Of course, the larger point is that this correspondent’s version of what the Mosaic Law claims doesn’t really undermine the case for open borders at all. Suppose the US were to implement a policy saying that anyone can come to the US, as long as they agree to abide by US laws and participate in national festivals like fireworks on the 4th of July. Surely that would qualify as advocating open borders! It seems to me, then, that ancient Israel did allow foreigners simply to enter without impediment, and they were not even completely bound by the rules of Israel, but there may have been some scope to convert to Judaism, a process akin to naturalization (though here I’m less sure).

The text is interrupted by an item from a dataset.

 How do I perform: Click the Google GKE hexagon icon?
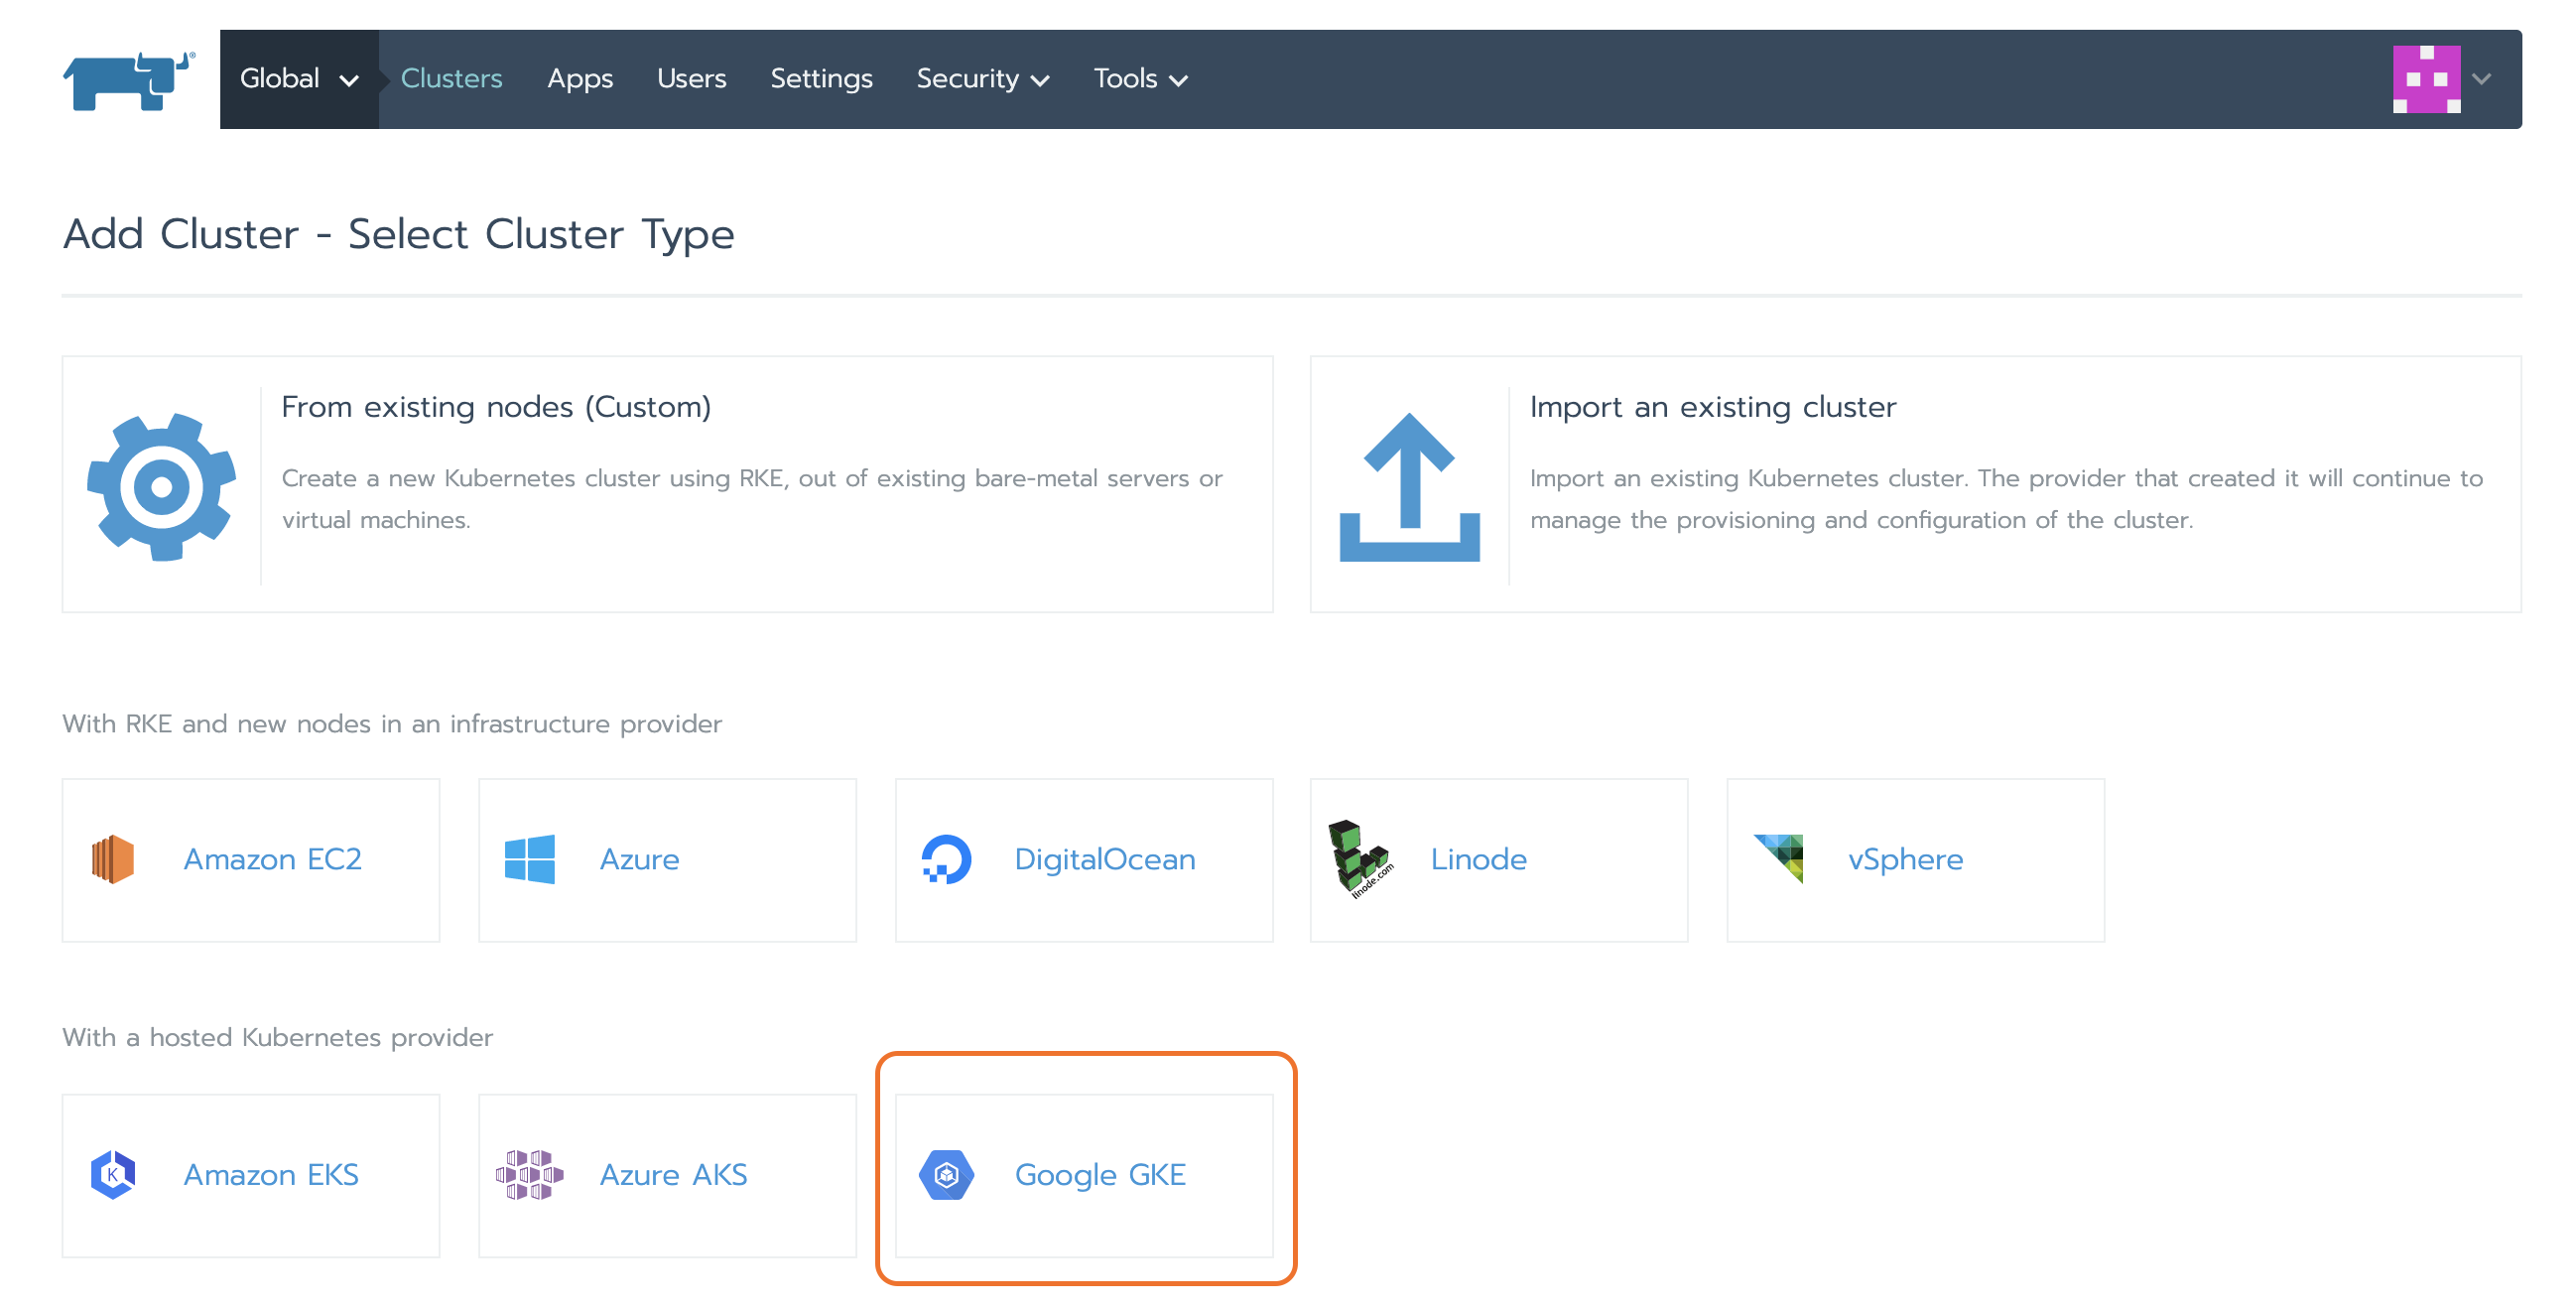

All the verses about “resident aliens” do seem to cross-apply directly to a modern case for open borders. Indeed, I don’t see how I can escape the conclusion that the Old Testament advocates an even stronger form of open borders than I do. And of course I only covered a small part of the Old Testament. Here’s another perhaps relevant passage:
2: 1 This is what Isaiah son of Amoz saw concerning Judah and Jerusalem:
2In the last days
the mountain of the Lord’s temple will be established as the highest of the mountains;it will be exalted above the hills, and all nations will stream to it.
3 Many peoples will come and say,
“Come, let us go up to the mountain of the Lord, to the temple of the God of Jacob. He will teach us his ways, so that we may walk in his paths.” The law will go out from Zion, the word of the Lord from Jerusalem. 4 He will judge between the nations and will settle disputes for many peoples. They will beat their swords into plowshares and their spears into pruning hooks. Nation will not take up sword against nation, nor will they train for war anymore.
5 Come, descendants of Jacob, let us walk in the light of the Lord. (Isaiah 2:1-5)
So the prophet Isaiah envisions a future in which “all nations will stream to” the mountain of the Lord, which seems to mean Jerusalem; many peoples are exhorting one another to go there, in order to walk in the ways of the Lord. Admittedly, this is a prophecy for a vaguely envisioned and distant future, but that doesn’t seem to help all that much. Isaiah clearly regards this as desirable. What would Isaiah’s attitude be towards a policy that, when the nations resolved to come to Israel and learn its ways, set up passport controls that prevented them from coming? Can there be any doubt that he would regard such a policy as intolerable?